Paste nach einem der Ansprüche 4 bis 6, wobei die pharmakologisch aktiven Alkohole ausgewählt sind aus Steroidverbindungen, Vitaminen, Furfurylalkoholen, Alkaloiden und Derivaten davon, Phenylethylaminen, Phenothiazinarzneistoffen, Thioxanthenarzneistoffen, Krampflösemitteln, Antipsychotika, Antiemetika, Schmerzmitteln, Schlafmitteln, Appetitzüglern, leichteren Tranquilizern, Muskelrelaxantien, Koronardilatatoren, Adrenorezeptorenblockern, Antineoplastika, Antibiotika, antiviralen Substanzen, peripheren Vasodilatatoren, Carboanhydraseinhibitoren, Antasthmatika, Entzündungshemmern und Sulfamiden.

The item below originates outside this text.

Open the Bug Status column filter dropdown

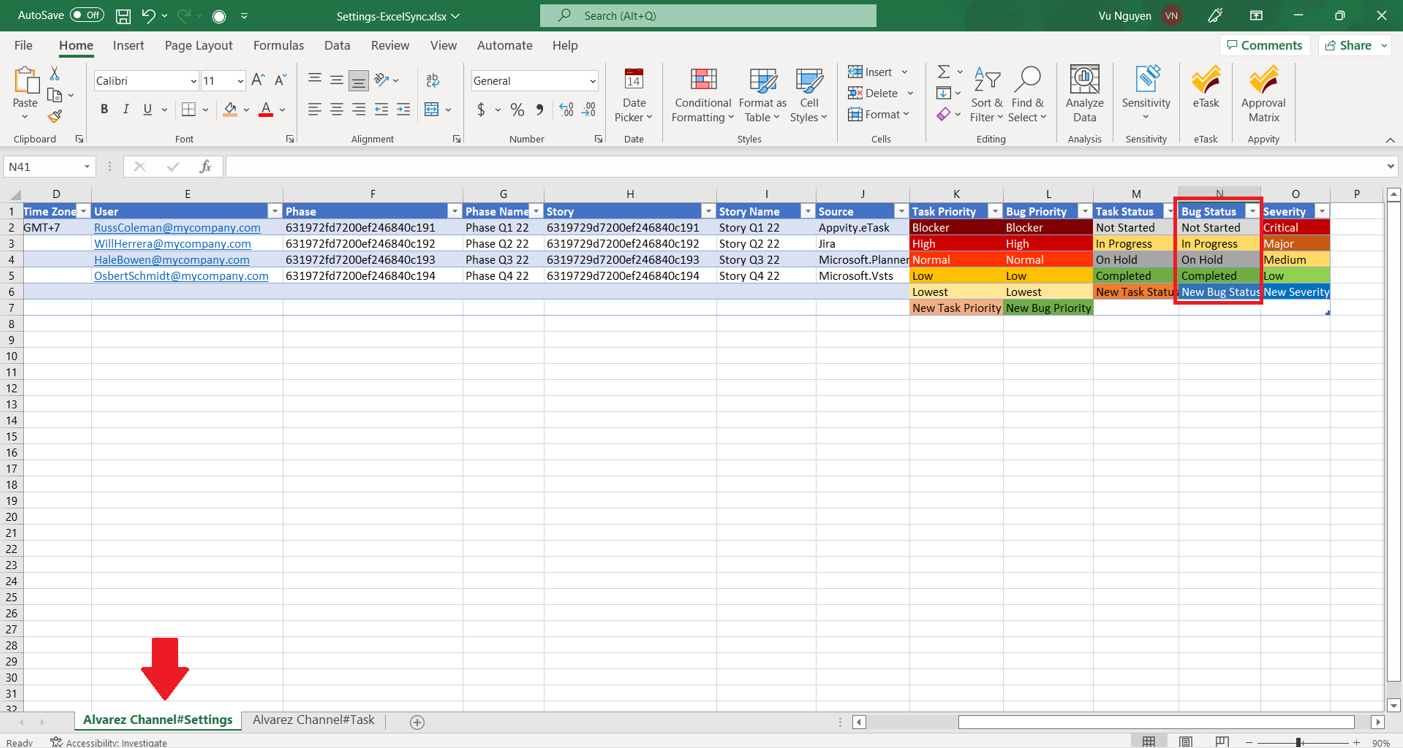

Paste nach einem der Ansprüche 3, 6 oder 7, wobei der Wirkstoff in Verbindung mit dem Salz der Hyaluronsäure oder der weitere Wirkstoff ausgewählt ist aus einem oder mehreren Arzneistoffen, die keine Antibiotika sind, und einem Gemisch aus einem oder mehreren Antibiotika oder einem oder mehreren Arzneistoffen, die keine Antibiotika sind.
Paste nach Anspruch 8, wobei der Arzneistoff, der kein Antibiotikum ist, ausgewählt ist aus antiinfektiösen Mitteln, antiviralen Mitteln, Antitumor-Mitteln und Desinfektionsmitteln.
Verwendung von Hyaluronsäure in Verbindung mit einem Wirkstoff oder einem Hyaluronsäurederivat in Verbindung mit einem Wirkstoff wie in einem der Ansprüche 1 bis 9 definiert und von natürlichen oder künstlichen Knochengranula für die Herstellung eines Arzneimittels zur Verwendung als Bindelösung für granulären Knochenersatz.
Verwendung der Paste nach einem der Ansprüche 1 bis 9 für die Herstellung eines Arzneimittels zur Förderung des Wachstums oder der Instandsetzung von beschädigten oder schadhaften Knochen in der menschlichen oder veterinären Zahnheilkunde oder Chirurgie.